The data comes from Adobe Inc. (NASDAQ: ADBE) and is based on data from Adobe’s own customers which spend more than $2 billion annually on search advertising and generate more than 2 billion ad impressions.
Using the second quarter of 2013 as a baseline, U.S. search spending rose 9% in the second quarter of this year, 10% in the U.K., and 6% in Germany. Google’s market share by country in the second quarter was 78% in the U.S., 91% in the U.K., and 96% in Germany. Google’s hegemony in Europe is one reason that the European Union takes such a hard line against the company.
According to the Adobe data, 70% of U.S. paid search goes to desktops, down from 78% in the same quarter a year ago. Mobile phones and tablets account for 30%, but Adobe anticipates that the mobile portion will rise to 60% by the end of this year. In the U.K., mobile and desktop already claim 44% of paid search while Germany lags with just 27%.

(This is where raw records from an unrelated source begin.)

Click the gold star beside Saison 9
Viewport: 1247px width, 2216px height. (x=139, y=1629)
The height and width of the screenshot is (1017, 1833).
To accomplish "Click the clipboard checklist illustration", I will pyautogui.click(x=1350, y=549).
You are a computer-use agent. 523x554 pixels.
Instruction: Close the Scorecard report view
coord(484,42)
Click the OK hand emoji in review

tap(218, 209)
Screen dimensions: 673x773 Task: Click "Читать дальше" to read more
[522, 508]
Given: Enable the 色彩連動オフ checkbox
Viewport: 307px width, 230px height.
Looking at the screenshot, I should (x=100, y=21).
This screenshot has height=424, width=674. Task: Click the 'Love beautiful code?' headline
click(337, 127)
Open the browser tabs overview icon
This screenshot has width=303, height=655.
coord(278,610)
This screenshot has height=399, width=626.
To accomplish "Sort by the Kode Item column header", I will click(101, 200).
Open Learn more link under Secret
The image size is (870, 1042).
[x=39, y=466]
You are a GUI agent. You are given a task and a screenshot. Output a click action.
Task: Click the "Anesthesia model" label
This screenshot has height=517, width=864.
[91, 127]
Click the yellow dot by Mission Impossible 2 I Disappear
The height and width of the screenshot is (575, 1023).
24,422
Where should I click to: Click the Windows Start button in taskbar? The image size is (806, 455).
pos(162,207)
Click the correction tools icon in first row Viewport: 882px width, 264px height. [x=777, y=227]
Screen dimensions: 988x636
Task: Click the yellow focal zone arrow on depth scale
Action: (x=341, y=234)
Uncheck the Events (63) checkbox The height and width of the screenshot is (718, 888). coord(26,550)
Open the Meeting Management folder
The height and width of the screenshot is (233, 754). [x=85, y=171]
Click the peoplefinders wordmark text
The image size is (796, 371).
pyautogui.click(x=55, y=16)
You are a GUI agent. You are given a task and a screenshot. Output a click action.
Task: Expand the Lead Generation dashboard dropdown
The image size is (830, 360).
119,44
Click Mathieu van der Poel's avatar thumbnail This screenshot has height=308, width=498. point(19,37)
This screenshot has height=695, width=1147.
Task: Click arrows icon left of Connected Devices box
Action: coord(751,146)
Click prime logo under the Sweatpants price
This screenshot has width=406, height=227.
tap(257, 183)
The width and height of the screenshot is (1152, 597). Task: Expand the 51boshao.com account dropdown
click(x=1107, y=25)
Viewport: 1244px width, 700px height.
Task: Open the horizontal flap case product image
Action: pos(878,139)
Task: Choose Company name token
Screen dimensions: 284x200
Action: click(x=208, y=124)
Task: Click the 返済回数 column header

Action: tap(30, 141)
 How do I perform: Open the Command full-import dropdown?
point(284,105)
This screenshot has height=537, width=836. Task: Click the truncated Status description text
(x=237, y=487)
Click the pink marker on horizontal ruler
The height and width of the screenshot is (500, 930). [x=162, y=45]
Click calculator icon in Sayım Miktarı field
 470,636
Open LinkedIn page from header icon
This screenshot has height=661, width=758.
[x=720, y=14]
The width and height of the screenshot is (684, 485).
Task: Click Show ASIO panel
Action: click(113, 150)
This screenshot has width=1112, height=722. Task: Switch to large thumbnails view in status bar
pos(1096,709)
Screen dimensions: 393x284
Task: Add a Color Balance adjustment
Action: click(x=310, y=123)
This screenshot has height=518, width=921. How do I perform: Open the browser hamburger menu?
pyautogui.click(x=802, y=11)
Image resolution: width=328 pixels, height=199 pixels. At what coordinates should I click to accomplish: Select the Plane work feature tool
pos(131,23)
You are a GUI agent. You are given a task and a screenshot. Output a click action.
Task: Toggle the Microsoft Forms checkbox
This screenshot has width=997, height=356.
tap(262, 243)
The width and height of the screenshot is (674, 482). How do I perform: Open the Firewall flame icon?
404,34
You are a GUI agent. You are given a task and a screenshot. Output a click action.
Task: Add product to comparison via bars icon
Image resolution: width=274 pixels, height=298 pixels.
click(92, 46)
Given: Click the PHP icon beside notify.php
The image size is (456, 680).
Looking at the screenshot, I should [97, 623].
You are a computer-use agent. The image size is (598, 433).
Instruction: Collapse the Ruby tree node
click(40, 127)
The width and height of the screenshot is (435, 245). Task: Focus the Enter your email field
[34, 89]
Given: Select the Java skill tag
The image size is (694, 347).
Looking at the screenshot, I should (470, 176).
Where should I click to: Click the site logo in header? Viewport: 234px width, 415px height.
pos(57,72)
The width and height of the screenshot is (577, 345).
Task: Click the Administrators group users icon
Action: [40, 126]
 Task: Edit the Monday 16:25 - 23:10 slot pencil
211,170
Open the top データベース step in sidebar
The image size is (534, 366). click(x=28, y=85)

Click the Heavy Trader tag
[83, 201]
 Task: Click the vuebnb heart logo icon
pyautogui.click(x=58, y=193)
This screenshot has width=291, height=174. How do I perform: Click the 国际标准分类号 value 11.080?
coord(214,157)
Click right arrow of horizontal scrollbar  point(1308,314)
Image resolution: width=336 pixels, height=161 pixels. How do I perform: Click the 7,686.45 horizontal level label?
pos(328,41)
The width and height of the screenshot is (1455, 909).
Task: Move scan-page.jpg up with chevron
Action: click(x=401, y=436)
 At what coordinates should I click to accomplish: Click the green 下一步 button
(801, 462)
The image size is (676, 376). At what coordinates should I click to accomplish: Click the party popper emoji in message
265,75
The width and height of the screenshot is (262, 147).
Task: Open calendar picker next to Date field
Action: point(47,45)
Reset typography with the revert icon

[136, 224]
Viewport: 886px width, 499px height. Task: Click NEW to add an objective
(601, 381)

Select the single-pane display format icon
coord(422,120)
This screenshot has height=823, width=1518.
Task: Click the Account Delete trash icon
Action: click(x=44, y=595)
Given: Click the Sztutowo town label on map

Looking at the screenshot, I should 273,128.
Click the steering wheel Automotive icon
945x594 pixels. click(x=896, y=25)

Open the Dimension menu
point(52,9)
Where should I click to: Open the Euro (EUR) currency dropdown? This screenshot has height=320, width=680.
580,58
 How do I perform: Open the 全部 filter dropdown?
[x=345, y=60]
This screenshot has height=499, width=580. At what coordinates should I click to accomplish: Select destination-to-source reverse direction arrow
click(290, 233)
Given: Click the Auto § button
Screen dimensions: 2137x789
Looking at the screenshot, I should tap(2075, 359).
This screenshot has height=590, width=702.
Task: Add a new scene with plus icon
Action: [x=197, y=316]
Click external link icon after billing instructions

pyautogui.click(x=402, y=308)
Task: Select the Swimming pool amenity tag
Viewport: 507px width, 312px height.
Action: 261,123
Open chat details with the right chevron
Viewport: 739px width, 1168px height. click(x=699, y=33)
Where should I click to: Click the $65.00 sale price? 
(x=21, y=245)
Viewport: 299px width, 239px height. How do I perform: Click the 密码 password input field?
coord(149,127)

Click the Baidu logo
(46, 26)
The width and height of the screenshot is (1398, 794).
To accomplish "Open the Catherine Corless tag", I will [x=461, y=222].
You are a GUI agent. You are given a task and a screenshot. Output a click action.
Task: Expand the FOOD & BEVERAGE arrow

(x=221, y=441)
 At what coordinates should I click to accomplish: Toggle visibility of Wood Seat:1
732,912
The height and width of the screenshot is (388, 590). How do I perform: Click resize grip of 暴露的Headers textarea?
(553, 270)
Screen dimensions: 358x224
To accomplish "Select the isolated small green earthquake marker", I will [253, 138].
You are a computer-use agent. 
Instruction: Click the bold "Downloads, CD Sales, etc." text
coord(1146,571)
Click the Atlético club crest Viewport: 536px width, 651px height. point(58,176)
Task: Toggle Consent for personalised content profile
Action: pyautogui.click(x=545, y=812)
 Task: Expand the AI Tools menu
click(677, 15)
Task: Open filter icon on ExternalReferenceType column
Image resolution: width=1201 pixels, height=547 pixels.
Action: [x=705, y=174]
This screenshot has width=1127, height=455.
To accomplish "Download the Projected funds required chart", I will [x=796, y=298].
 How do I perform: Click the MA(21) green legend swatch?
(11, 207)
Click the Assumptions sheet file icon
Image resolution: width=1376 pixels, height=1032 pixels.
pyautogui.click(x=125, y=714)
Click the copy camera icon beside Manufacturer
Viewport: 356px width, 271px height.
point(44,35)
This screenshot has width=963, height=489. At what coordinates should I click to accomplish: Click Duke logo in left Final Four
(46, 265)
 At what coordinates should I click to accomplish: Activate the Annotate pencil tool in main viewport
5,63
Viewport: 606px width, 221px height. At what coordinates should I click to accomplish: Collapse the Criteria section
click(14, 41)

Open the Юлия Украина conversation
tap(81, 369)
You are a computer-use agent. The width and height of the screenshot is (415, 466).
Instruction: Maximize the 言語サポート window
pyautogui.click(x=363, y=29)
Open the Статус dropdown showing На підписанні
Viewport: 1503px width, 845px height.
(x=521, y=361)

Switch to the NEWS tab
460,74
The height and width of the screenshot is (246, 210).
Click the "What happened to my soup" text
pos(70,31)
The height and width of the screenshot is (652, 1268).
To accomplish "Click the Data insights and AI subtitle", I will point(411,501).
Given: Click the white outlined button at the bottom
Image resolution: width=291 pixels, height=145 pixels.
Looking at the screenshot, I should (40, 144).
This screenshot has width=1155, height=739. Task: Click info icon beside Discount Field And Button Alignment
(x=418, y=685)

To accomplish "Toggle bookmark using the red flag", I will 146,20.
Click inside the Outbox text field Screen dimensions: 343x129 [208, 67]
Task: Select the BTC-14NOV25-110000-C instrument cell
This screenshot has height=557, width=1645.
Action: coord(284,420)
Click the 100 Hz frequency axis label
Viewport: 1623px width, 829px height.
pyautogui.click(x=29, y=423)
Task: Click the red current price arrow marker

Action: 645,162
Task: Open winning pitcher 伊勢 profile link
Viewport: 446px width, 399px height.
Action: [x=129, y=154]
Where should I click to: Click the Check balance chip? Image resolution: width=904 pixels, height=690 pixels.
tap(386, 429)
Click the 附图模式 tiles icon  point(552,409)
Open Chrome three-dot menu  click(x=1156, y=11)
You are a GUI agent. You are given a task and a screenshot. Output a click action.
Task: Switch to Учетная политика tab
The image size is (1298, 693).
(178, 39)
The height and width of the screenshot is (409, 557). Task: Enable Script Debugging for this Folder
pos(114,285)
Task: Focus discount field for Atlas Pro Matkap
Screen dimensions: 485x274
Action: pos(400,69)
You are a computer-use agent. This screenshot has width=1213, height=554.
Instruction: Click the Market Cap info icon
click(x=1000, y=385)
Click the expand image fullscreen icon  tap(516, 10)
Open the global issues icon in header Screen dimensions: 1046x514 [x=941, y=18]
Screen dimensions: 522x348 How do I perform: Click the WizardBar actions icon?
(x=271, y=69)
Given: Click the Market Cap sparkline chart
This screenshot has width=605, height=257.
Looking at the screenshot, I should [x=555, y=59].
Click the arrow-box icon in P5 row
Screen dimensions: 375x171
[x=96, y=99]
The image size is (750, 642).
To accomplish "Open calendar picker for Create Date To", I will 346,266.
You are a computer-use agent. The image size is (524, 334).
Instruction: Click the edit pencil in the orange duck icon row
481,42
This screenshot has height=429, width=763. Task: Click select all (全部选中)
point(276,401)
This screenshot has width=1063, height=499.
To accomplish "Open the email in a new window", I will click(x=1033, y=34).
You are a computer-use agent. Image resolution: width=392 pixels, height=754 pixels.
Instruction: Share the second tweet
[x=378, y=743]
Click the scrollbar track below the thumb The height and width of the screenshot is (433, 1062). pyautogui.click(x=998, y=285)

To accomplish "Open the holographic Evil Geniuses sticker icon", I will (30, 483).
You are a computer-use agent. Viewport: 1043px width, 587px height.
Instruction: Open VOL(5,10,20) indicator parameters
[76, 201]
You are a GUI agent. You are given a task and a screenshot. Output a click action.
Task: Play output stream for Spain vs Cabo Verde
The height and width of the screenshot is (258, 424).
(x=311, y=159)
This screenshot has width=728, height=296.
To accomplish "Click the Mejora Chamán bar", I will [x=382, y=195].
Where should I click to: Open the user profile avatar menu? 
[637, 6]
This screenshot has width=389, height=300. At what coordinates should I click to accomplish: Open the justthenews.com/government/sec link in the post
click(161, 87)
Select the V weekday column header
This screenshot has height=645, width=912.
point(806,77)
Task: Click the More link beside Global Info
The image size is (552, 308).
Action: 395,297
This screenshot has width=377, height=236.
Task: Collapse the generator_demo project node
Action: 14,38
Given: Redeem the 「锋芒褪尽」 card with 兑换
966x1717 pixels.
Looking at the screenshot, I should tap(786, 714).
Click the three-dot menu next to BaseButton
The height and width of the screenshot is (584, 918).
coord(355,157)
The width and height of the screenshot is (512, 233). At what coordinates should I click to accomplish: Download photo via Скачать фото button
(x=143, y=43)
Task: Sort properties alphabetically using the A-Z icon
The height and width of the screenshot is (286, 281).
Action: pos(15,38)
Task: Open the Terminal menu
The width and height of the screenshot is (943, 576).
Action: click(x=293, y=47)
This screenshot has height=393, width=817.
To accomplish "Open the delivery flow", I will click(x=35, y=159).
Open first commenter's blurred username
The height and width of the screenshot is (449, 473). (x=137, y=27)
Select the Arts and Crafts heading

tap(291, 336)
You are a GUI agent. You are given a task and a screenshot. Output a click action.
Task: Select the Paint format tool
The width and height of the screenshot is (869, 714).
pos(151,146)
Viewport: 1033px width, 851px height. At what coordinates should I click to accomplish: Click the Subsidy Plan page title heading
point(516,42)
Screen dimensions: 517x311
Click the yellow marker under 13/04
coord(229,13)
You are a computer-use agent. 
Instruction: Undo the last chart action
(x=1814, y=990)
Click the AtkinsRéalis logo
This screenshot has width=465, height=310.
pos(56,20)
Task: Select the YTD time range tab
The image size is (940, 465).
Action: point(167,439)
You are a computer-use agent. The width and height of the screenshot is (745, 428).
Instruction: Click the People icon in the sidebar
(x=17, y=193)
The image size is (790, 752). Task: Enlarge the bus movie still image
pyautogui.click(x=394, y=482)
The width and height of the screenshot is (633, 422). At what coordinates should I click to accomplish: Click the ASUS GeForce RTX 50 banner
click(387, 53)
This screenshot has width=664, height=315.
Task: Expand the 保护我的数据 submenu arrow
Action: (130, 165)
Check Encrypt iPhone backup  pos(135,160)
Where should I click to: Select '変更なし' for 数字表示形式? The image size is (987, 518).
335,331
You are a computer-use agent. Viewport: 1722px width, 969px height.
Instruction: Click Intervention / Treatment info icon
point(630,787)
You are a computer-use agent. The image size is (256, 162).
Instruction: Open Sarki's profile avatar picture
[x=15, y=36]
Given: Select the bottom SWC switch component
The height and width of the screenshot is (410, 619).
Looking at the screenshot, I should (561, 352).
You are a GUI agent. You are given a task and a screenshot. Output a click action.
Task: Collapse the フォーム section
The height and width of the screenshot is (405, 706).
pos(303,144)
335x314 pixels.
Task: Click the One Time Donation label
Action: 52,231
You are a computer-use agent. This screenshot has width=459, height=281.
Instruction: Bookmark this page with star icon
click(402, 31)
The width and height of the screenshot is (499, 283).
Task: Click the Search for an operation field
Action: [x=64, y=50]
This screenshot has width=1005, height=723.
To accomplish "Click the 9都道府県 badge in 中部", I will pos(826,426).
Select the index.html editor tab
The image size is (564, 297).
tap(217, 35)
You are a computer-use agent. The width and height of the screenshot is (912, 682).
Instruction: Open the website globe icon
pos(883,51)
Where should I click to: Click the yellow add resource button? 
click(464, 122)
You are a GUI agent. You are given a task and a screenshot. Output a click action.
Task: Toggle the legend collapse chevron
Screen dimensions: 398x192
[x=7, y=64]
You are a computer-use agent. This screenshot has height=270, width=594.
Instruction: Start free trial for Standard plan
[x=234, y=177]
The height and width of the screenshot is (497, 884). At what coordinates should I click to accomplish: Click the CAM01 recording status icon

In the U.S. tablet and mobile spending is about equal, with tablets getting 14.5% of the market and mobile phones getting 15.1%. Tablets are take nearly 25% of the U.K. search spending and just over 17% of Germany’s. Mobile phones get about 19% in the U.K. and 9.5% in Germany.
Adobe noted:
Advertisers are intent on reaching the right people at the right time with the right message at the optimum bid price to drive ROI/revenue. We expect to see a secular shift from keywords to audiences in the future where advertisers will be able to target audiences with personalized messages, with levers extending beyond keywords as a measure of intent.
The research team also expects paid search spending to increase 10% to 12% for the rest of this year and the mobile/tablet share combined to reach 35% in 2014.